Les deux sont possibles. Beaucoup le prennent le matin ou le midi si l’objectif est « vitalité » et bonne tolérance en journée. D’autres le préfèrent le soir pour un effet plus relaxant. Le meilleur choix est celui qui ne perturbe pas votre digestion et que vous pouvez maintenir régulièrement.
6) Peut-il provoquer des diarrhées ?
Oui, comme beaucoup de formes de magnésium, surtout si la dose est trop élevée ou prise en une seule fois. Le magnésium non absorbé attire de l’eau dans l’intestin. Pour réduire ce risque : diminuer la dose, fractionner en deux prises, et prendre avec un repas. La tolérance reste individuelle.
7) Est-ce une bonne forme si j’ai un intestin sensible ?
Souvent, il est correctement toléré, mais ce n’est pas garanti. Certaines personnes supportent mieux le bisglycinate, d’autres le malate, d’autres le citrate à petite dose. Si vous avez un intestin irritable, commencez bas, fractionnez, et évitez les fortes doses d’emblée. Arrêtez si les symptômes s’aggravent.
8) Peut-on le prendre avec du fer, du zinc ou du calcium ?
On peut, mais il est souvent préférable d’espacer les prises. Ces minéraux peuvent entrer en compétition pour l’absorption intestinale. En pratique, on sépare fréquemment fer et magnésium. Si vous avez une prescription de fer, demandez au pharmacien un schéma de prise compatible et simple à suivre.
9) Quelles interactions médicamenteuses sont les plus importantes ?
Les interactions classiques concernent surtout l’absorption : certains antibiotiques (tétracyclines, fluoroquinolones), la lévothyroxine et des traitements de l’ostéoporose peuvent voir leur absorption diminuée si pris avec du magnésium. Par prudence, on espace souvent de 2 à 4 heures, selon le médicament, et on demande conseil.
10) Est-ce utile si je mange déjà équilibré ?
Parfois oui, parfois non. Même avec une alimentation correcte, certaines personnes n’atteignent pas des apports suffisants (faible consommation de légumineuses, oléagineux, céréales complètes). Mais si vos apports sont déjà bons et que vous n’avez pas de facteur de risque, l’effet d’un complément peut être minime. L’alimentation reste la base.
11) Est-ce adapté en cas de crampes nocturnes ?
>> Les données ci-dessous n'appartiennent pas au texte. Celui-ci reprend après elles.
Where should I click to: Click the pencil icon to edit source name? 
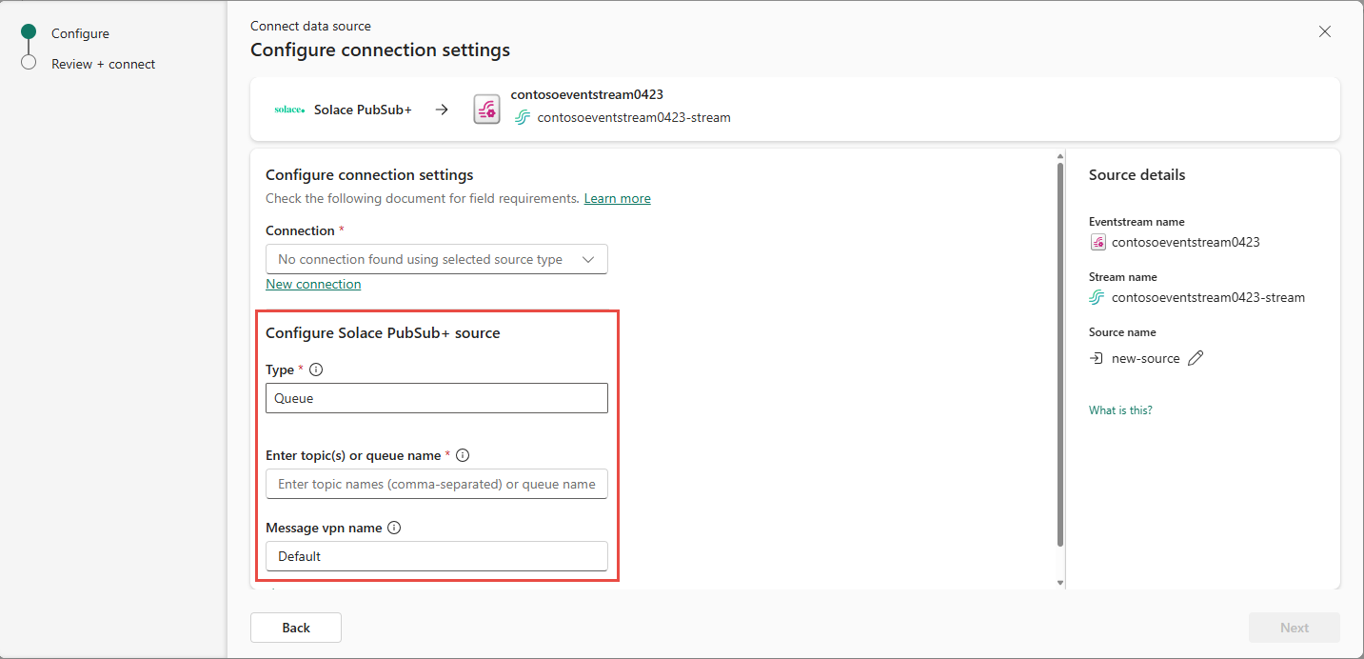pyautogui.click(x=1196, y=358)
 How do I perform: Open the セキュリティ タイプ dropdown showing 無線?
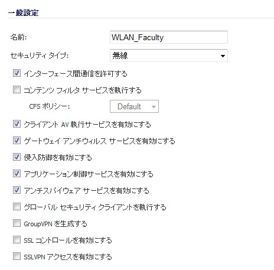[x=169, y=56]
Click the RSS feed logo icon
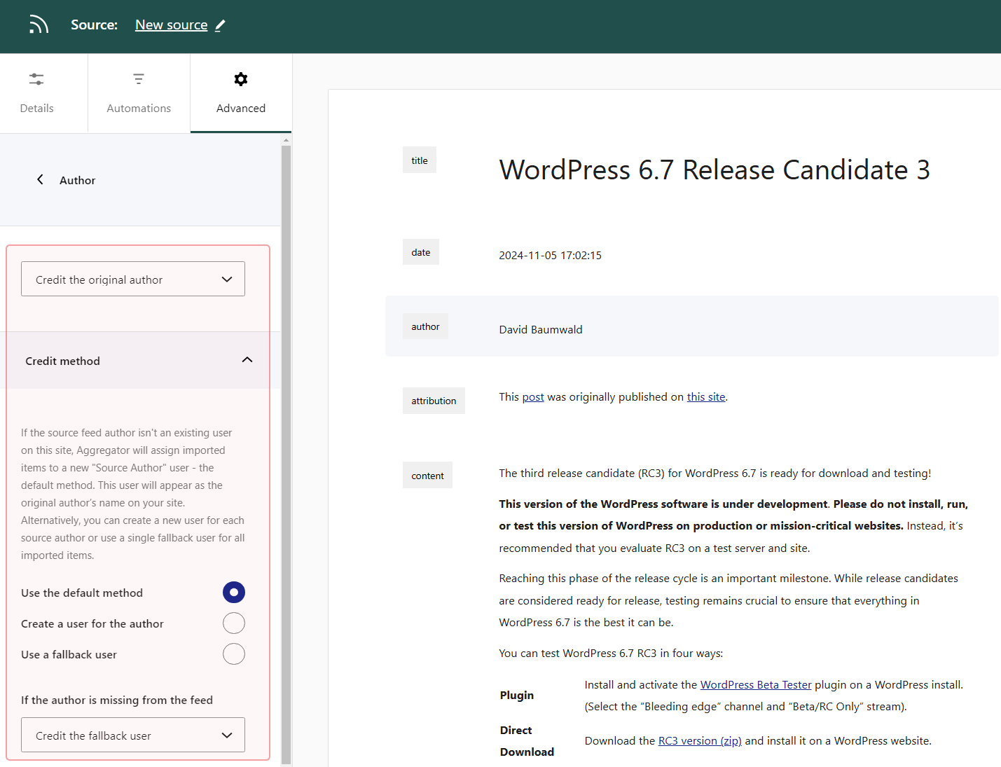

Il peut être essayé si les crampes sont fréquentes et qu’un apport insuffisant en magnésium est plausible. Mais les crampes peuvent aussi venir de déshydratation, d’un déséquilibre en sodium/potassium, d’un effort inhabituel ou de certains médicaments. Une approche globale (hydratation, étirements doux, charge d’entraînement) est souvent nécessaire.
12) Qui doit demander un avis médical avant d’en prendre ?
Les personnes avec insuffisance rénale, pathologie cardiaque, troubles neuromusculaires (ex. myasthénie), ou celles qui prennent des médicaments sensibles aux interactions doivent demander un avis. En grossesse/allaitement, mieux vaut aussi valider la dose et la forme. L’objectif est d’éviter une accumulation ou une baisse d’efficacité d’un traitement.
Conclusion
À quoi sert le dimalate de magnésium ? Il sert essentiellement à compléter le magnésium avec une forme organique associée au malate, souvent choisie pour soutenir la réduction de la fatigue, la fonction musculaire, la gestion du stress et la récupération, surtout quand les apports alimentaires sont insuffisants ou les besoins augmentés. Son intérêt principal est pratique : une tolérance souvent correcte et une utilisation flexible dans la journée, à condition de raisonner en magnésium élémentaire, de commencer progressivement et de respecter les précautions (reins, interactions). Si vous cherchez une stratégie simple, misez d’abord sur l’alimentation riche en magnésium, puis utilisez le dimalate en complément sur quelques semaines avec réévaluation.